DIRECTIONS - Nothing but the pictures should be left out when you copy the records exactly.

(Collected data)
================

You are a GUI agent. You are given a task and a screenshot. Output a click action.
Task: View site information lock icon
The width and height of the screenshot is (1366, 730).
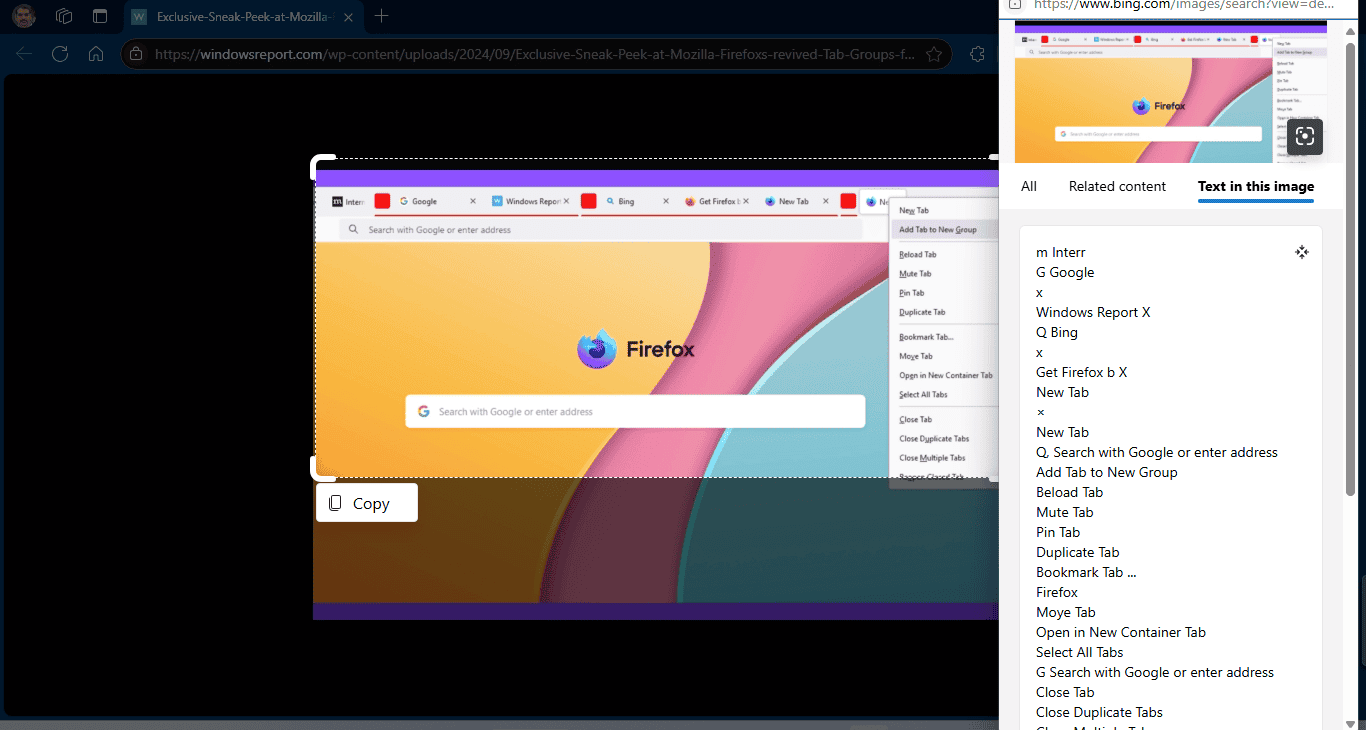137,54
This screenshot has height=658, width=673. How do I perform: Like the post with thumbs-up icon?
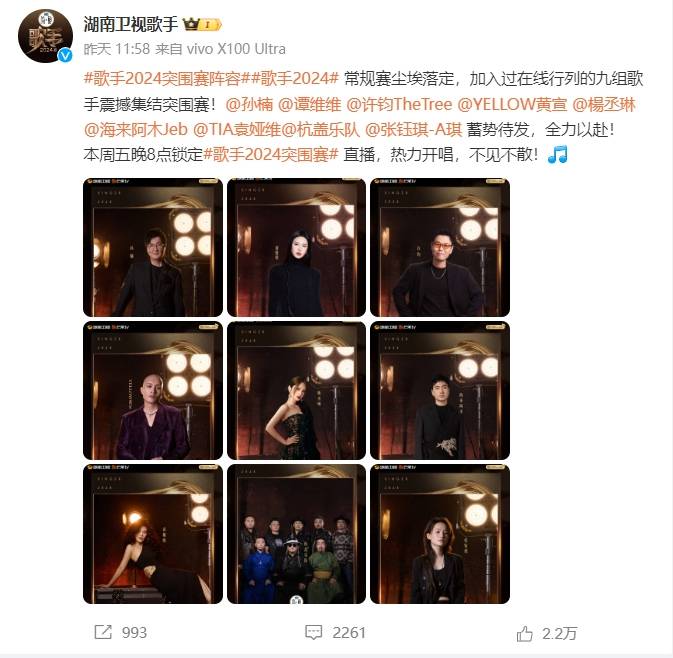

================

WORKED SOLUTION -
You are a GUI agent. You are given a task and a screenshot. Output a click action.
Task: View site information lock icon
The width and height of the screenshot is (1366, 730).
137,54
This screenshot has height=658, width=673. How do I perform: Like the post with thumbs-up icon?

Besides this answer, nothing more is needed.